I have been hiding from the internet lately, in case somebody noticed. I've been languishing in creative silence for a while - to give my craft some room amidst a very noisy, self-important world. But something has caught my eye this fine day in August, and it again involves Agatha Christie... and the Daily Telegraph.
Today, in the DT, Laura Thompson makes the point that the publication of Agatha's private notebooks "will do nothing to reveal what made her tick." She does make an interesting point. Her novels were so clever it is no wonder that readers (or is it really the publishers?) are still dying to know how she was able to pull it off... believing that there must be some sort of magic embedded in her stories to make them work. The notebooks, apparently, reveal the scribblings and the notes she made that eventually gave way to her books... perhaps offering a glimpse into her own special writing process. But thinking as a writer, myself, I wonder: would I want my random, often-disorganized mess of proto-novel writings to be put on public display? After all, writing is such an intimate, highly personal art...
Thompson says:
She [Agatha] would have rued the publication of the notebooks, that is for sure. She gave away nothing; and that was how she liked it. Only in the six straight novels that she wrote between 1930 and 1956 did she reveal anything of herself, within the protection of a pseudonym. She was devastated when her secret identity, "Mary Westmacott", was exposed in 1949, even though the novels received reviews that most authors would have been glad to claim. The pseudonym, like the facade of "Agatha Christie" that she wrapped around herself, was a means to keep the world at bay.

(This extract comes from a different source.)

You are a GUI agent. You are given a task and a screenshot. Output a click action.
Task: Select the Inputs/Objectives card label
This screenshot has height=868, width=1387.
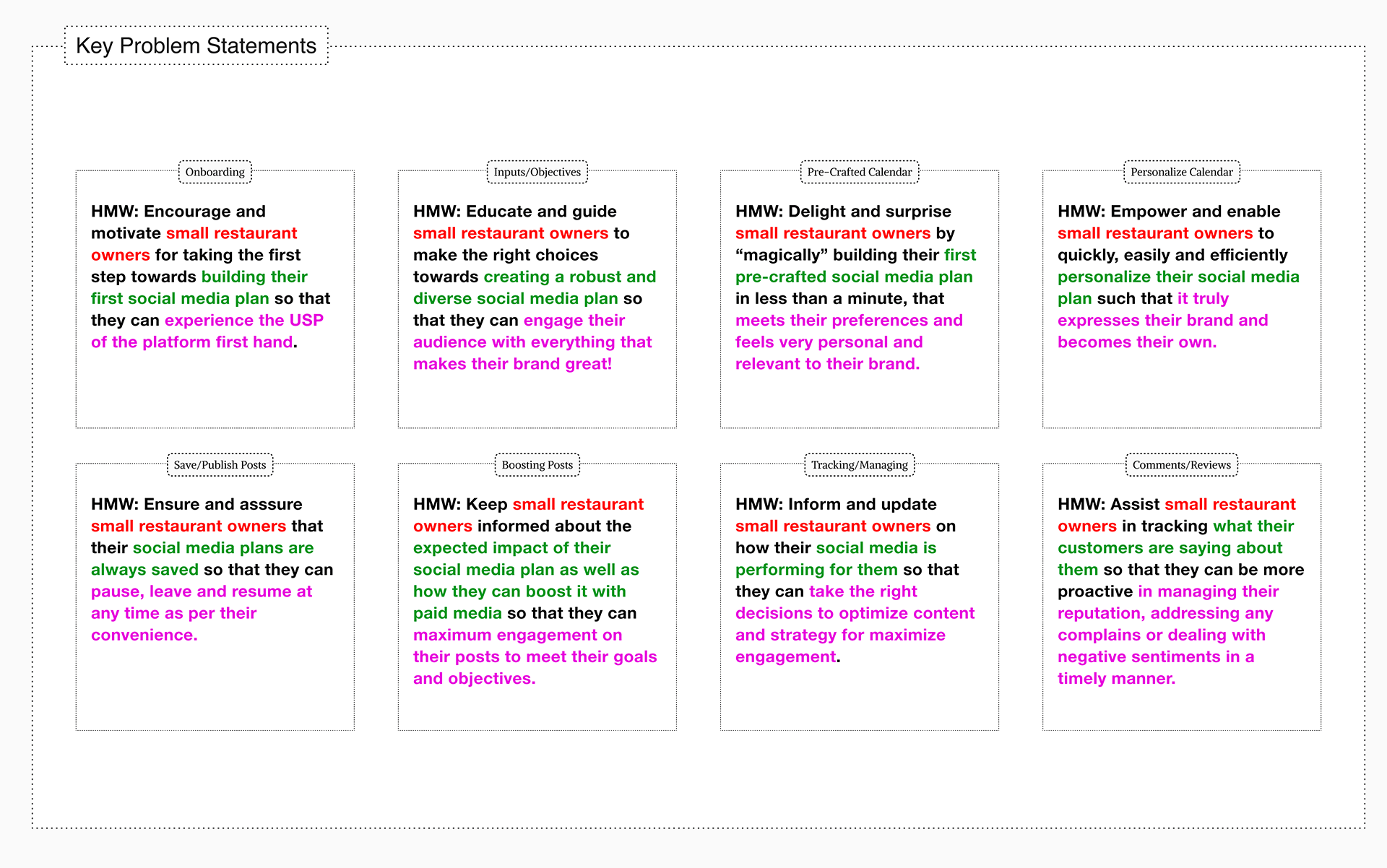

She is herself a mystery - such that became the centre of the Doctor Who episode "The Unicorn and the Wasp". But when one attempts to open up her life and spread it out so that others can have a part of the mystery... it ceases to become sacred, respectful of how she preferred her legend (if it can be called such) to be carried on into history. Of course, very rarely does one have the choice to write one's legacy.
My thoughts about this article are mainly in regards to preserving Agatha as she is: a writer who chose to keep her writing protected under a mask, her secrets remaining secrets... and finding contentment in that.
I must return to work now. Trying to blog and answering the annoying phone is a daring feat all its own.